▶ Task item
Output every entry exactly as written.

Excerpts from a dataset
※
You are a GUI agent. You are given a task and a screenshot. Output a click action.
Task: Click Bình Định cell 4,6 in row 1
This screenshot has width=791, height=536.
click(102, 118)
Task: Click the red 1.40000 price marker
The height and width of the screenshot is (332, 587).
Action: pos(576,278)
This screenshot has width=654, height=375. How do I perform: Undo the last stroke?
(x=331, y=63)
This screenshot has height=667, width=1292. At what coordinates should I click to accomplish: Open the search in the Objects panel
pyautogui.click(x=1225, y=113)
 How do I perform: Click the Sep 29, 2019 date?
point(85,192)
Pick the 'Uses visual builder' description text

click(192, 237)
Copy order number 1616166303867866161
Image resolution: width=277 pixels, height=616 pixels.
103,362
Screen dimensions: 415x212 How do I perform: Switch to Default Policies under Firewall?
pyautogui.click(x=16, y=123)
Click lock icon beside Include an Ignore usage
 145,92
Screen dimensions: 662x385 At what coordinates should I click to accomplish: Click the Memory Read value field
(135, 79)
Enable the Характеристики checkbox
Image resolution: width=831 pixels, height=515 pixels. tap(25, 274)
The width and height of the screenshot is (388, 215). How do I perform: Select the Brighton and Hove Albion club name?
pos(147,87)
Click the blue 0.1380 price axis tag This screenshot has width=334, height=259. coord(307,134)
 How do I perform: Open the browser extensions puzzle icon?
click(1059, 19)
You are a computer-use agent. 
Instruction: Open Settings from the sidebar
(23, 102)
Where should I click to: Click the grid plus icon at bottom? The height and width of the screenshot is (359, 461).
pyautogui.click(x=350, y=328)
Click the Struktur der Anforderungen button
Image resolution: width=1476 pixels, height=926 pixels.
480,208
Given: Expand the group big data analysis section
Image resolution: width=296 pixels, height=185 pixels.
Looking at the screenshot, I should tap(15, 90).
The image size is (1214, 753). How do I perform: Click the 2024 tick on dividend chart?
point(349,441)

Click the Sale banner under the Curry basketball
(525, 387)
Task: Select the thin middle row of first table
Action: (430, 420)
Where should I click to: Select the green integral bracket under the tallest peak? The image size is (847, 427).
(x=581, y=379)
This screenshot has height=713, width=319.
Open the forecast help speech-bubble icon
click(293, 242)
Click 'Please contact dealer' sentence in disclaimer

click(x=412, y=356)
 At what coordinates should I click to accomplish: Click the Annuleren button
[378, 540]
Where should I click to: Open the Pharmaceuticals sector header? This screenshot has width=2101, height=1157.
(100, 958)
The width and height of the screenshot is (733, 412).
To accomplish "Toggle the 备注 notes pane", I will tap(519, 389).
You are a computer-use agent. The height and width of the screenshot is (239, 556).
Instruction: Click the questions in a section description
※
▶ Finished exercise
You are a GUI agent. You are given a task and a screenshot. Output a click action.
Task: Click Bình Định cell 4,6 in row 1
This screenshot has width=791, height=536.
click(102, 118)
Task: Click the red 1.40000 price marker
The height and width of the screenshot is (332, 587).
Action: pos(576,278)
This screenshot has width=654, height=375. How do I perform: Undo the last stroke?
(x=331, y=63)
This screenshot has height=667, width=1292. At what coordinates should I click to accomplish: Open the search in the Objects panel
pyautogui.click(x=1225, y=113)
 How do I perform: Click the Sep 29, 2019 date?
point(85,192)
Pick the 'Uses visual builder' description text

click(192, 237)
Copy order number 1616166303867866161
Image resolution: width=277 pixels, height=616 pixels.
103,362
Screen dimensions: 415x212 How do I perform: Switch to Default Policies under Firewall?
pyautogui.click(x=16, y=123)
Click lock icon beside Include an Ignore usage
 145,92
Screen dimensions: 662x385 At what coordinates should I click to accomplish: Click the Memory Read value field
(135, 79)
Enable the Характеристики checkbox
Image resolution: width=831 pixels, height=515 pixels. tap(25, 274)
The width and height of the screenshot is (388, 215). How do I perform: Select the Brighton and Hove Albion club name?
pos(147,87)
Click the blue 0.1380 price axis tag This screenshot has width=334, height=259. coord(307,134)
 How do I perform: Open the browser extensions puzzle icon?
click(1059, 19)
You are a computer-use agent. 
Instruction: Open Settings from the sidebar
(23, 102)
Where should I click to: Click the grid plus icon at bottom? The height and width of the screenshot is (359, 461).
pyautogui.click(x=350, y=328)
Click the Struktur der Anforderungen button
Image resolution: width=1476 pixels, height=926 pixels.
480,208
Given: Expand the group big data analysis section
Image resolution: width=296 pixels, height=185 pixels.
Looking at the screenshot, I should tap(15, 90).
The image size is (1214, 753). How do I perform: Click the 2024 tick on dividend chart?
point(349,441)

Click the Sale banner under the Curry basketball
(525, 387)
Task: Select the thin middle row of first table
Action: (430, 420)
Where should I click to: Select the green integral bracket under the tallest peak? The image size is (847, 427).
(x=581, y=379)
This screenshot has height=713, width=319.
Open the forecast help speech-bubble icon
click(293, 242)
Click 'Please contact dealer' sentence in disclaimer

click(x=412, y=356)
 At what coordinates should I click to accomplish: Click the Annuleren button
[378, 540]
Where should I click to: Open the Pharmaceuticals sector header? This screenshot has width=2101, height=1157.
(100, 958)
The width and height of the screenshot is (733, 412).
To accomplish "Toggle the 备注 notes pane", I will tap(519, 389).
You are a computer-use agent. The height and width of the screenshot is (239, 556).
Instruction: Click the questions in a section description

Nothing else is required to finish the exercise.